Set problem a → Which lines in the entries contain the string "pyautogui"? Copy each of them.

Supplied text →
Require an entrepreneurial mindset with a breakthrough product.

Innovator / techies / tech enthusiasts

  • Psychology: technology is a central part in their life and they love to explore new solutions. Forgivable to low performance, missing functionality.
  • Pricing: expect technology should be cheap and accessibly to everyone
  • Distribution: help to spread the word; happy to try it out to see if it works
  • Support: want to get a technically knowledgable person to answer their questions

Early Adopters / visionaries

  • Psychology: find it easy to understand the benefits of new technology as strategic opportunity; they pursue their own (business goal) and technology is a means to this goal; visionaries are looking for a breakthrough not a small improvement;
  • Distribution: core to open up new market segments; hard to please

Mainstream /established markets

Product must address pragmatists, be mature and offer support.

Set problem b → Could you repeat the stretch of the technology adoption notes from "Early Adopters /" through "and offer support.", switching "visionaries" to "pioneers" throughout?

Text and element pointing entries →
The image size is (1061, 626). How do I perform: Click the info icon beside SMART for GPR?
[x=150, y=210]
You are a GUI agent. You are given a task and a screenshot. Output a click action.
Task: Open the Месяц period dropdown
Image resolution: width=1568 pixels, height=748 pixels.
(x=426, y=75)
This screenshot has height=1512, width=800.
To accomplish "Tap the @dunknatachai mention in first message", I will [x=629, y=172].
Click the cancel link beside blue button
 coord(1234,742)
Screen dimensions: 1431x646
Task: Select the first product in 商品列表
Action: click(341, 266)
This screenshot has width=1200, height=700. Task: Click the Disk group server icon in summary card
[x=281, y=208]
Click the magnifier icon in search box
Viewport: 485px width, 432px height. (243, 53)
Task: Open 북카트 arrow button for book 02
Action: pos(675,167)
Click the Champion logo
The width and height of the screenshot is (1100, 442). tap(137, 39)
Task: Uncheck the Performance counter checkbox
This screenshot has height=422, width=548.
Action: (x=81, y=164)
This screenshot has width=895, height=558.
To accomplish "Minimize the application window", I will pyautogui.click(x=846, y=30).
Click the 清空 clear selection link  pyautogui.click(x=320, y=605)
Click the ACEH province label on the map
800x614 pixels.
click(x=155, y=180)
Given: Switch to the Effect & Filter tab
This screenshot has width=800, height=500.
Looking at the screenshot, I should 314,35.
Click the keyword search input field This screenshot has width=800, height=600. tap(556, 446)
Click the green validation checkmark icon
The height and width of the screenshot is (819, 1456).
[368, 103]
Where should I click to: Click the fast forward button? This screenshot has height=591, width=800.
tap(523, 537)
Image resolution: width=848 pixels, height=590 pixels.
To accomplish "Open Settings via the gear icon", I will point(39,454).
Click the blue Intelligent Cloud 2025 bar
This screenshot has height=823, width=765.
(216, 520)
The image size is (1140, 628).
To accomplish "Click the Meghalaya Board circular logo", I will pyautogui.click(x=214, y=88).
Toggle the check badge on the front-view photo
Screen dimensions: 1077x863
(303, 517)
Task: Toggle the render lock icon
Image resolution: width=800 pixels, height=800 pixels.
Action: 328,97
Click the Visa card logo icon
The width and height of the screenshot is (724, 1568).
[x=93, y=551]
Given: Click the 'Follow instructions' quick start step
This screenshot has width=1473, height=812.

Result a →
To accomplish "Minimize the application window", I will pyautogui.click(x=846, y=30).
Click the 清空 clear selection link  pyautogui.click(x=320, y=605)
To accomplish "Click the Meghalaya Board circular logo", I will pyautogui.click(x=214, y=88).

Result b →
Early Adopters / pioneers

  • Psychology: find it easy to understand the benefits of new technology as strategic opportunity; they pursue their own (business goal) and technology is a means to this goal; pioneers are looking for a breakthrough not a small improvement;
  • Distribution: core to open up new market segments; hard to please

Mainstream /established markets

Product must address pragmatists, be mature and offer support.